Every year around Christmas, Carey hosted a party for forty or so people. It was always on a Sunday and the tables would be pushed together. The food was pretty typical holiday fare, served family style, and everybody brought something to share.
Courtney was not quite two when we went to one year’s gathering. I was sitting next to my friend and mentor, the jazz critic Leonard Feather, with Courtney sitting between me and Geri. Being age two meant being antsy and Courtney left the table, only to crawl onto the stage and onto the bench in front of the piano. The next thing, Courtney was pounding on the piano as only a two-year-old could.

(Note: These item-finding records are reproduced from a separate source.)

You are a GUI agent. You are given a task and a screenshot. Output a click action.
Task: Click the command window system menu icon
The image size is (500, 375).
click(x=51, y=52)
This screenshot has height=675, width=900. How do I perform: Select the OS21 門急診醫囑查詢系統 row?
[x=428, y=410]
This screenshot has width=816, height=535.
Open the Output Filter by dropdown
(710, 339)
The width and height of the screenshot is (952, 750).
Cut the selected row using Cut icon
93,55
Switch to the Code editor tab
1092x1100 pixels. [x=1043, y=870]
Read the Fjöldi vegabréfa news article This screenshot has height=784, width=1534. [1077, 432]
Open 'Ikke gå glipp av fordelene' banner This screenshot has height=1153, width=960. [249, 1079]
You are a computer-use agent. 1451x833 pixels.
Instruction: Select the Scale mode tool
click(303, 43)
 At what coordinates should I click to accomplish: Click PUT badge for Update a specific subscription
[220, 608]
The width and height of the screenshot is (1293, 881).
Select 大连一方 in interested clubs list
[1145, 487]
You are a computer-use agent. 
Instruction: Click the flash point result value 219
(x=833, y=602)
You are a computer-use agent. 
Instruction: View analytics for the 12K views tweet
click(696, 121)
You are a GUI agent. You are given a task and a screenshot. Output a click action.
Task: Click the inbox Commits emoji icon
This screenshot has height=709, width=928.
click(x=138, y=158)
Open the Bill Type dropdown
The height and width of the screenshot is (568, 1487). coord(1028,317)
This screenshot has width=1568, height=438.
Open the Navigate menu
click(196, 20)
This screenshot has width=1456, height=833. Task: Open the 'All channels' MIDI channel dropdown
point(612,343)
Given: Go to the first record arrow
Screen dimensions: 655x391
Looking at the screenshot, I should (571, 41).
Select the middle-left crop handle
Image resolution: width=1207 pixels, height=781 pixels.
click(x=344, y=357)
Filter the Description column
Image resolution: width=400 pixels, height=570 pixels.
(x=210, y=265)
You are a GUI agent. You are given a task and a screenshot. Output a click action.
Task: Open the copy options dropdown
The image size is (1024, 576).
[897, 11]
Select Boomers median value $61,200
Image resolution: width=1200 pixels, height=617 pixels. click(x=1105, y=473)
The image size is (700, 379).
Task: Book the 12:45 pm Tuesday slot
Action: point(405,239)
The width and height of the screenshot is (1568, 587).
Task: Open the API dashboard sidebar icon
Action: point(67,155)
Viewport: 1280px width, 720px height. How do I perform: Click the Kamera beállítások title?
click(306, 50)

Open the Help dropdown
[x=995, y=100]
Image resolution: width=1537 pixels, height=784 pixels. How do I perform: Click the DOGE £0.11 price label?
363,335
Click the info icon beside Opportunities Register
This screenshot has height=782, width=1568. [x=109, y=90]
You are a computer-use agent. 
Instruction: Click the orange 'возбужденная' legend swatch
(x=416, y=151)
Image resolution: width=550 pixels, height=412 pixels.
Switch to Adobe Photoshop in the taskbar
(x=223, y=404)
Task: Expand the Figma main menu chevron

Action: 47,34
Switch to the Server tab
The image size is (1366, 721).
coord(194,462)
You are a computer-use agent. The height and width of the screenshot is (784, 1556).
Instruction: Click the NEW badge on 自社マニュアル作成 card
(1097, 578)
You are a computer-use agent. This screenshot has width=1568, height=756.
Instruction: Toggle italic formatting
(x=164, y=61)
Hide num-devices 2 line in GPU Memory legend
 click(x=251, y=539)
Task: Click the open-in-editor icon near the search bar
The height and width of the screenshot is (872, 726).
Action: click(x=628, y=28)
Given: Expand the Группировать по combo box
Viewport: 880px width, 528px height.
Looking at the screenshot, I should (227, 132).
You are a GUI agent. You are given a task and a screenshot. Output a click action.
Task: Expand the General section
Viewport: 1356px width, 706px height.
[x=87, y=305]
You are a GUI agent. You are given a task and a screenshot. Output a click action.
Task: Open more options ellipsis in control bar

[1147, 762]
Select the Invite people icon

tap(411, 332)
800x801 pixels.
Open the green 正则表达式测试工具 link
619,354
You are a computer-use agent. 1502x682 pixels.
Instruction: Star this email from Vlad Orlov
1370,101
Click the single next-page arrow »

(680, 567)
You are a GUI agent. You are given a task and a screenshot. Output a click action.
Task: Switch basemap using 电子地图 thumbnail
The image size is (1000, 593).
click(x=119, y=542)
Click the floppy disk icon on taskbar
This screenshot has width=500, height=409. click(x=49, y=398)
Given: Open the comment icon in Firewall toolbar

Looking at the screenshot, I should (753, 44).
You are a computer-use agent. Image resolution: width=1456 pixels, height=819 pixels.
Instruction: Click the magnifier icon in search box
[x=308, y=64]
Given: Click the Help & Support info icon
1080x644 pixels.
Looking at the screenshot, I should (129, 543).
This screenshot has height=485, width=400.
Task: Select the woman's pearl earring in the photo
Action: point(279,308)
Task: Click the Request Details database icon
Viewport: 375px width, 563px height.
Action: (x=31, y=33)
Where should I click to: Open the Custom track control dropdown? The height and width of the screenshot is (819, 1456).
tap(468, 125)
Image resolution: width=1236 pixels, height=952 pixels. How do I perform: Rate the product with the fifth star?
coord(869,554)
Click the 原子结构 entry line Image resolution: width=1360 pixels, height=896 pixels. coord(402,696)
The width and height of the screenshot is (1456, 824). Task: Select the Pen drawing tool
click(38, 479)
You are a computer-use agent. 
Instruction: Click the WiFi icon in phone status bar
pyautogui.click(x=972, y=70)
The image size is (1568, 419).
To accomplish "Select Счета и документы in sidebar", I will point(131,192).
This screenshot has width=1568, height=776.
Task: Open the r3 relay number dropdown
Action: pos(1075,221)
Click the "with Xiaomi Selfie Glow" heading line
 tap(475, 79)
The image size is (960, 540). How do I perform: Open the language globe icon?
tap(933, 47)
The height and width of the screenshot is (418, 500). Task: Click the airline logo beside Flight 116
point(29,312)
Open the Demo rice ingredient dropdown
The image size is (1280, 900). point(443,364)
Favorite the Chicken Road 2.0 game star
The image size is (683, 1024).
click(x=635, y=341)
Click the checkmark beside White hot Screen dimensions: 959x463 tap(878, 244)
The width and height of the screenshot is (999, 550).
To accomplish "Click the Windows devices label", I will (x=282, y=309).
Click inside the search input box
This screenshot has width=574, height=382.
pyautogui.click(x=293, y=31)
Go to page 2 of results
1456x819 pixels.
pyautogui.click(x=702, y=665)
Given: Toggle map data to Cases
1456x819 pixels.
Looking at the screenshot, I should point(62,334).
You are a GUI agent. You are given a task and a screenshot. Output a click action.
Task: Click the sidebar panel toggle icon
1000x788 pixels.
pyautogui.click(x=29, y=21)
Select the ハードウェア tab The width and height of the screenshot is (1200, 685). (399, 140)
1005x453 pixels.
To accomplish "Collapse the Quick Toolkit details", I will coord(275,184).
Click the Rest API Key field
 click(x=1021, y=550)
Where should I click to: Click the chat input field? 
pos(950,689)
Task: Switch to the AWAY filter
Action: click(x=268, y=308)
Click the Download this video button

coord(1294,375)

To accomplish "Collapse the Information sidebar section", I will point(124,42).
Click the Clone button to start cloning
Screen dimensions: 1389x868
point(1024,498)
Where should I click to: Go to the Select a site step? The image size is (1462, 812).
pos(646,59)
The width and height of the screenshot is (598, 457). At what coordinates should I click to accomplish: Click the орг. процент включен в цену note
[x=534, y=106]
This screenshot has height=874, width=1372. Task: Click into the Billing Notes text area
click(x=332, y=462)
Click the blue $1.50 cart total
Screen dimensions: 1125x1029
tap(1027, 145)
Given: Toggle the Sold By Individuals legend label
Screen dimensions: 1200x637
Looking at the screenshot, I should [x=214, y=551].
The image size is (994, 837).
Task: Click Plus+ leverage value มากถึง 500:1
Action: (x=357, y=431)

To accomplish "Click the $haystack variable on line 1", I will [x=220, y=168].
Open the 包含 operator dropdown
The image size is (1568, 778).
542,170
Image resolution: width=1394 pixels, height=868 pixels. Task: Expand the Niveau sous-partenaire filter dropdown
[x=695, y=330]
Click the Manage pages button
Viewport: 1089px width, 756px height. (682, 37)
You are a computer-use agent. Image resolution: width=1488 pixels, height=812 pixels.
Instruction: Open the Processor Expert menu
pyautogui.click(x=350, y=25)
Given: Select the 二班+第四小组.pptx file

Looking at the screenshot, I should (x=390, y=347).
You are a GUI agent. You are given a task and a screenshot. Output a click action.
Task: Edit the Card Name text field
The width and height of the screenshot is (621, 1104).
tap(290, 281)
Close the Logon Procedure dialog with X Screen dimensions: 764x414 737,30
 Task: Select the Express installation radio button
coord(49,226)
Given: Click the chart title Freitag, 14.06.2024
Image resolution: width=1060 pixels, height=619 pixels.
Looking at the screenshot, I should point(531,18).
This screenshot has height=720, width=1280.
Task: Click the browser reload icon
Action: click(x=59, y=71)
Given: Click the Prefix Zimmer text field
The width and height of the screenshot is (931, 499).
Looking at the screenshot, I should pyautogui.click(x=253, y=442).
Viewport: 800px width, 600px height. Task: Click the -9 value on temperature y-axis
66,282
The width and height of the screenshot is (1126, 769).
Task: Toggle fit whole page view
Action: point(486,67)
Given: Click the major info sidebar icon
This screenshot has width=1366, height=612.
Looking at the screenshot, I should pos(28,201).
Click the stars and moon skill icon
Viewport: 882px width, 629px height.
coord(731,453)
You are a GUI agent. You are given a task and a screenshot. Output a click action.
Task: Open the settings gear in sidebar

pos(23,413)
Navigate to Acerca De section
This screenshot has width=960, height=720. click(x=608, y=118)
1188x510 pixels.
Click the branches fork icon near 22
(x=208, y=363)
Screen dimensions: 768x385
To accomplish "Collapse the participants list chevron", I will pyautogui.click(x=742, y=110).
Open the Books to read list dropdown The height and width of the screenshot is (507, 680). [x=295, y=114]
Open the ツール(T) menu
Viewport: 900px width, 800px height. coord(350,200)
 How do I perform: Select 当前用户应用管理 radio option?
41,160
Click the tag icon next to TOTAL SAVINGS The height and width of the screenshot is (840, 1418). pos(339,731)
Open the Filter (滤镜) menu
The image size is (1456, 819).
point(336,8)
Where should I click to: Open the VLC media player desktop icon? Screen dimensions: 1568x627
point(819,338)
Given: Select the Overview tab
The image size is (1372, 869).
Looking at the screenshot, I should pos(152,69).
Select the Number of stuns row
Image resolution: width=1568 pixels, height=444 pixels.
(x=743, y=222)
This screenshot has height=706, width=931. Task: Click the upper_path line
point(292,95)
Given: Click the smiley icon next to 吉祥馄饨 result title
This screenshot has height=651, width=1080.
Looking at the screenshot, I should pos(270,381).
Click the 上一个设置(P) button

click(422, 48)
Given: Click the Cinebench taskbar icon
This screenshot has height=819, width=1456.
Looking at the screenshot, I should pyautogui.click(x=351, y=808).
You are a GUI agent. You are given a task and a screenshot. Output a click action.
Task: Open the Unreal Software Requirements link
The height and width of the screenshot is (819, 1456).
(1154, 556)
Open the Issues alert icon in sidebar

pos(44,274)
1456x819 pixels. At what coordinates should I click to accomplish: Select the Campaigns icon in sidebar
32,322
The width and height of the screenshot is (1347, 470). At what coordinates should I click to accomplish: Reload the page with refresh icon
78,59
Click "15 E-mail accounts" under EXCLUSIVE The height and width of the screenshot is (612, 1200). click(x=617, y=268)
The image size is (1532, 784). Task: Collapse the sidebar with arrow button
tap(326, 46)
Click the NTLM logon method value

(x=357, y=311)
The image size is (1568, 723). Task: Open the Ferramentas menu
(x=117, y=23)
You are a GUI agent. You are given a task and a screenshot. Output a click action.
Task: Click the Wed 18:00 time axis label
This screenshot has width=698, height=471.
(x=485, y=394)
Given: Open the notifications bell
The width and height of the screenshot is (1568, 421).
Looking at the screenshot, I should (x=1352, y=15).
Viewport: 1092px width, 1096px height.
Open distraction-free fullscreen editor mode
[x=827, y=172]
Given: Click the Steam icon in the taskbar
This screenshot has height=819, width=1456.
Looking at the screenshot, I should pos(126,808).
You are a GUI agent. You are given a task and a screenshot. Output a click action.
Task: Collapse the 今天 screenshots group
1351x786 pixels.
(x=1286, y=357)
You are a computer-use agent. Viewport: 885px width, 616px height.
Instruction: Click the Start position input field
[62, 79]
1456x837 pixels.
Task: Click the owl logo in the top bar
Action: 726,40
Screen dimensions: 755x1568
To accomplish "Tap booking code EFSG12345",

I was mortified. Teddy Wilson, the great pianist who had been part of the Benny Goodman Quartet with Lionel Hampton and Gene Krupa, had played on that very Steinway the night before and there was Courtney pounding away with complete abandon. I thought it was some form of sacrilege. Leonard told me to relax. Conversation stopped and a roomful of some of the world’s most famous jazz musicians, including Teddy Wilson, sat and listened.
The recital lasted a minute or two—to me, it seemed like a bad forty-minute set—and the applause was thunderous. Her debut complete, this Donte’s family finished dinner.
*That benefit concert at the Hollywood Palladium was held on October 30, 1983. It also benefited Jason Rosolino, whose father, the trombonist Frank Rosolino, shot both of his sons before taking his own life on November 26, 1978. Justin, age nine, died. Jason, age seven, was left blinded.